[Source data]

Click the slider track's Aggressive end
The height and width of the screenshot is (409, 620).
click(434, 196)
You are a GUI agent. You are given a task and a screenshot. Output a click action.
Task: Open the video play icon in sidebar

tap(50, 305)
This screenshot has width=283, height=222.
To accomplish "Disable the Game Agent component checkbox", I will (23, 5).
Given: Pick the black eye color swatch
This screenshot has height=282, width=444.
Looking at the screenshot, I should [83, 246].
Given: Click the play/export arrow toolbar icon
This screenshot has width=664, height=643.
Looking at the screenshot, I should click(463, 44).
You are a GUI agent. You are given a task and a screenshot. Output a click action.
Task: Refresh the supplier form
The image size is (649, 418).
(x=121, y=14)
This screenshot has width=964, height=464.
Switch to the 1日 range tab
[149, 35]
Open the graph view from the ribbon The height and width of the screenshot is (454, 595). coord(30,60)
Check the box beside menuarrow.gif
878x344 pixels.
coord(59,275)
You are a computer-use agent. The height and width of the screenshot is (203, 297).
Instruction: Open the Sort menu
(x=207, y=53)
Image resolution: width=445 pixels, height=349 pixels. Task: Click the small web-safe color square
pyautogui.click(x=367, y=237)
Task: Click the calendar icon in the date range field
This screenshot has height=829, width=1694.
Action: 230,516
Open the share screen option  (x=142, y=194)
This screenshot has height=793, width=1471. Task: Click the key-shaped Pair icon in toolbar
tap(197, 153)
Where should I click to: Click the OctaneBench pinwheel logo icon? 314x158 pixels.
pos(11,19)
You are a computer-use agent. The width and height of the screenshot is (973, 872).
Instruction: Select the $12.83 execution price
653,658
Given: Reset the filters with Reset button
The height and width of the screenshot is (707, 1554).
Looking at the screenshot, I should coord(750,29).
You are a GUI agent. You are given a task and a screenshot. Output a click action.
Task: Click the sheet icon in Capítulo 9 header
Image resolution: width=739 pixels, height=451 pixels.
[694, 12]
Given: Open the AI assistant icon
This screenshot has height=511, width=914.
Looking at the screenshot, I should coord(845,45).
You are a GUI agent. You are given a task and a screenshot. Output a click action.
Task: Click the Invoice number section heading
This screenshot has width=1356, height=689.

◆ **Work to be completed**
Quote the items word for word, from the line with "Given: Pick the black eye color swatch" up to and including the line with "Looking at the screenshot, I should click(463, 44).".

◆ **Reply to the task**
Given: Pick the black eye color swatch
This screenshot has height=282, width=444.
Looking at the screenshot, I should [83, 246].
Given: Click the play/export arrow toolbar icon
This screenshot has width=664, height=643.
Looking at the screenshot, I should click(463, 44).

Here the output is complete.